### Selected text
For many years now, American business culture has fostered a form of star worship that even a Hollywood agent might find excessive. Starting in the early 1980s with the first waves of corporate restructuring that sent millions of company men and women into the streets, the American work force's steady-Eddie performers gradually lost status to corporate hotshots and those with star potential. In the so-called war for talent, A-list players were showered with cash, stock options and perks. And in the boom years of the late 1990s, they could do no wrong. Yet it was mostly the A players who failed spectacularly at firms such as Enron and WorldCom and countless dotcom wonders.
Now companies that have been overlooking their B players may start to regret it. When job demand picks up, those solid-performing workers who constitute the heart of a business are likely to start migrating to places that make them feel more appreciated. "Long-term performance depends far more on the contributions of B players than many firms have come to realize," says Thomas DeLong, a professor at Harvard Business School. DeLong describes B players as the middle 80% of a company's work force, employees who are neither the hotshots (the A's) nor the weakest links (the C's).
But they are the angriest. "People are so undervalued here--we feel like commodities," says a software engineer in General Electric's medical-systems division whose gripe echoes those of millions of mid-level professionals in corporate America. She says employees like her have been pressured to put in longer hours and take on more work to help her unit make its bottom-line numbers. GE's corporate elite are facing the same pressures, of course. But as anointed members of the GE star track, they're likely to spend 18 months to two years at a particular business before transferring to another--often leaving problems among the B's, a less mobile group, for another set of stars to address.

### Source data
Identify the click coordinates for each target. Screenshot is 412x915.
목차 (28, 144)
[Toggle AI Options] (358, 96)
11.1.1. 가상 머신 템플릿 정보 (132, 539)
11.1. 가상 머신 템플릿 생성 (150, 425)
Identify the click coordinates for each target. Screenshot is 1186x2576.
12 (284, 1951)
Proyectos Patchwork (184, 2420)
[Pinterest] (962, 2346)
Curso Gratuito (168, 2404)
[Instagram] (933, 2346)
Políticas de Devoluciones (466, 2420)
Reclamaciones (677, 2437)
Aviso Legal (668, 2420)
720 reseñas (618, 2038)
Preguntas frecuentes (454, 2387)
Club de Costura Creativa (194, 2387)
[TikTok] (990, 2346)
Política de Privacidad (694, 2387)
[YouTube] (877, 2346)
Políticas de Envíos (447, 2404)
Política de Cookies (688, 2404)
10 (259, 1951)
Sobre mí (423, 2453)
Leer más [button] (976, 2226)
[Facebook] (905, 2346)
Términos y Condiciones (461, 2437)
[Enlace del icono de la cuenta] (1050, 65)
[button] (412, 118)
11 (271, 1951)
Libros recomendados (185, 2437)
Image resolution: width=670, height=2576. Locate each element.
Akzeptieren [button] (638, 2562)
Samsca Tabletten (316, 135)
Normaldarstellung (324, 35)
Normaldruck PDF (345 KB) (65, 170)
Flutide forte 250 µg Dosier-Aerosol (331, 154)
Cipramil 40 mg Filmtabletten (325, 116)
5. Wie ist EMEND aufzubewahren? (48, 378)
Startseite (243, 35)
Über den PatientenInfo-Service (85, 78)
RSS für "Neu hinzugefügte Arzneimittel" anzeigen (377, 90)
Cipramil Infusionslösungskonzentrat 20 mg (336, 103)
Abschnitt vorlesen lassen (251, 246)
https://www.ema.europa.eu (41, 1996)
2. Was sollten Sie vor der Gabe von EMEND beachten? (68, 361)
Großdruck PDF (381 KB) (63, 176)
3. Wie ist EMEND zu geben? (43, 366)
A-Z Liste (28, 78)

### Your assignment
Can you continue the article on companies overlooking their B players, starting after its last sentence?

### Response box
"GE is a great company in terms of benefits, and I'm glad to have a job," she says. "But in two years, when my kids are gone, I doubt that I'll put up with this." Responds GE medical-systems spokesman Patrick Jarvis: "We do employee surveys every year to find out what employees are thinking and to improve the environment."
B players, says DeLong, are a company's critical caretakers as firms go through the typical upheavals: CEO shuffles, corporate mergers, abrupt strategy changes. Because the B players tend to think of the company as a family, they often take the time to nurture and train inexperienced employees. The B's can save companies from disastrous oversights and unethical corner cutting, since their ties to the firm tend to be stronger than those of free agents who hopscotch from job to job. And they know how to unjam the copier. One reason Enron, a company packed with hotshots, went bankrupt was that good, solid employees--like whistle-blower Sherron Watkins--were shunted aside in the gold rush. "B players strive for advancement but not at all costs. This attitude is anathema to most A players," DeLong and co-author Vineeta Vijayaraghavan recently wrote in the Harvard Business Review.